Data supplied START
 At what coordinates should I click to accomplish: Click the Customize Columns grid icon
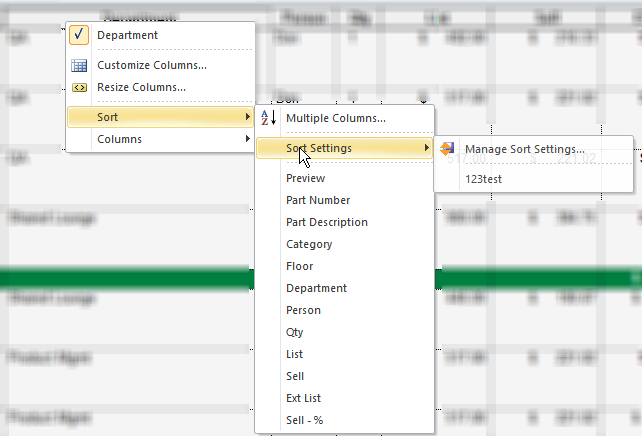[x=80, y=66]
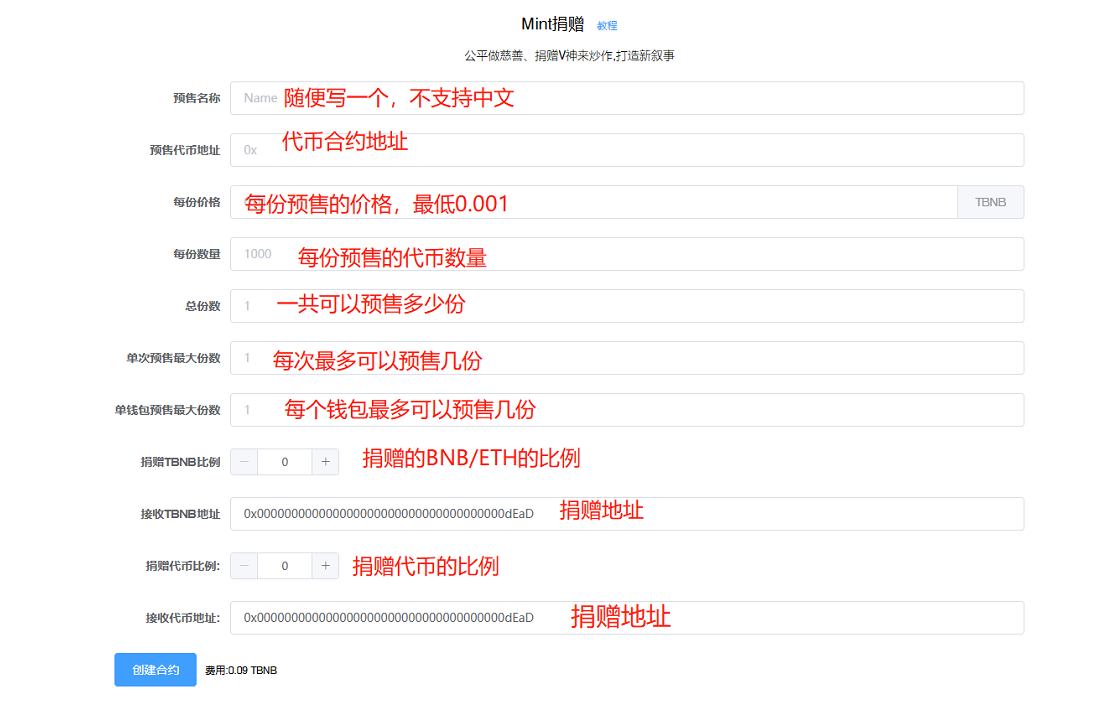The width and height of the screenshot is (1117, 707).
Task: Increase 捐赠代币比例 with plus button
Action: point(325,566)
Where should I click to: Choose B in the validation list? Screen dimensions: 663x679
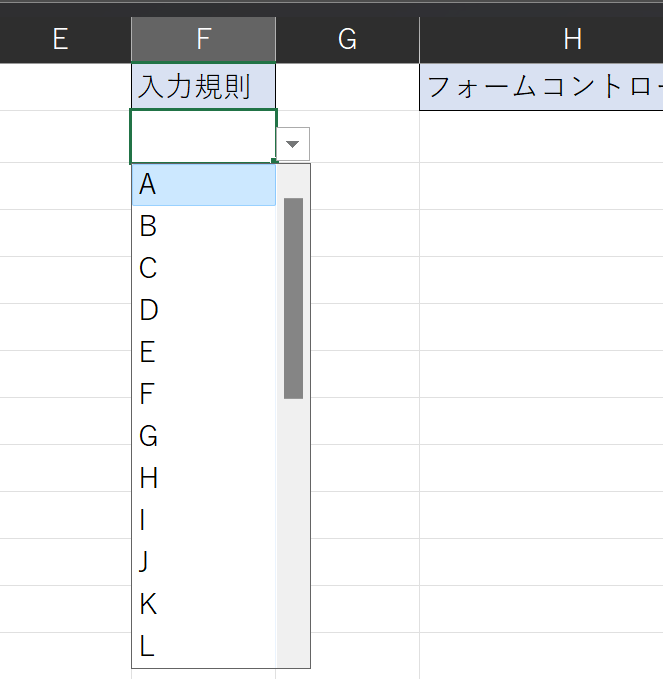coord(204,227)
Data supplied END
→ The task:
Pictures do not belong in the copy. Output all of the records exactly.

→ Answer to this problem:
 At what coordinates should I click to accomplish: Click the Customize Columns grid icon
[x=80, y=66]
The width and height of the screenshot is (1117, 707).
Task: Increase 捐赠代币比例 with plus button
Action: point(325,566)
Where should I click to: Choose B in the validation list? Screen dimensions: 663x679
coord(204,227)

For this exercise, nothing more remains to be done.